▸ **Task statement**
Reproduce all of the data below word for word, line by line.
═══ Record extracts
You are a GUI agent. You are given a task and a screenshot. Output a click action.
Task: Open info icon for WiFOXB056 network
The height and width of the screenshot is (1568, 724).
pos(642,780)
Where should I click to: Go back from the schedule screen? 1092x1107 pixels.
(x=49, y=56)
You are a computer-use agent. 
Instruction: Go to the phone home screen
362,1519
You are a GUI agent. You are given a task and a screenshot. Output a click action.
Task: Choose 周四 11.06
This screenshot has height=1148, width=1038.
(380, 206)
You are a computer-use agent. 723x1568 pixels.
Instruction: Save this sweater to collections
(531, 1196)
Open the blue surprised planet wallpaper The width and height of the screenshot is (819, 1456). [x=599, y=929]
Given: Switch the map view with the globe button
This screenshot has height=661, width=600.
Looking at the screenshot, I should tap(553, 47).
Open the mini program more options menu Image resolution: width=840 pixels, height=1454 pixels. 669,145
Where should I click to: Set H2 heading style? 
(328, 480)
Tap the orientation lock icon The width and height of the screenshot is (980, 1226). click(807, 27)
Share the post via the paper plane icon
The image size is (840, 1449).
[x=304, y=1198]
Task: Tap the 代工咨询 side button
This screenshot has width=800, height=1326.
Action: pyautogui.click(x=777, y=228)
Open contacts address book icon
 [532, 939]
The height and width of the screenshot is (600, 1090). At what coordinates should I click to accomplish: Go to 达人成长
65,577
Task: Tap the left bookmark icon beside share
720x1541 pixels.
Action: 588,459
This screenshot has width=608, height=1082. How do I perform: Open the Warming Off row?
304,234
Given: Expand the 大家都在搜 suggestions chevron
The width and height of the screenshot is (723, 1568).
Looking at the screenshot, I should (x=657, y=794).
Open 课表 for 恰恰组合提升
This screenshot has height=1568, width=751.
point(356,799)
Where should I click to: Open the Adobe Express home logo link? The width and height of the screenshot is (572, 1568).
══════
▸ **Problem solution**
You are a GUI agent. You are given a task and a screenshot. Output a click action.
Task: Open info icon for WiFOXB056 network
The height and width of the screenshot is (1568, 724).
pos(642,780)
Where should I click to: Go back from the schedule screen? 1092x1107 pixels.
(x=49, y=56)
You are a computer-use agent. 
Instruction: Go to the phone home screen
362,1519
You are a GUI agent. You are given a task and a screenshot. Output a click action.
Task: Choose 周四 11.06
This screenshot has height=1148, width=1038.
(380, 206)
You are a computer-use agent. 723x1568 pixels.
Instruction: Save this sweater to collections
(531, 1196)
Open the blue surprised planet wallpaper The width and height of the screenshot is (819, 1456). [x=599, y=929]
Given: Switch the map view with the globe button
This screenshot has height=661, width=600.
Looking at the screenshot, I should tap(553, 47).
Open the mini program more options menu Image resolution: width=840 pixels, height=1454 pixels. 669,145
Where should I click to: Set H2 heading style? 
(328, 480)
Tap the orientation lock icon The width and height of the screenshot is (980, 1226). click(807, 27)
Share the post via the paper plane icon
The image size is (840, 1449).
[x=304, y=1198]
Task: Tap the 代工咨询 side button
This screenshot has width=800, height=1326.
Action: pyautogui.click(x=777, y=228)
Open contacts address book icon
 [532, 939]
The height and width of the screenshot is (600, 1090). At what coordinates should I click to accomplish: Go to 达人成长
65,577
Task: Tap the left bookmark icon beside share
720x1541 pixels.
Action: 588,459
This screenshot has width=608, height=1082. How do I perform: Open the Warming Off row?
304,234
Given: Expand the 大家都在搜 suggestions chevron
The width and height of the screenshot is (723, 1568).
Looking at the screenshot, I should (x=657, y=794).
Open 课表 for 恰恰组合提升
This screenshot has height=1568, width=751.
point(356,799)
Where should I click to: Open the Adobe Express home logo link? The width and height of the screenshot is (572, 1568).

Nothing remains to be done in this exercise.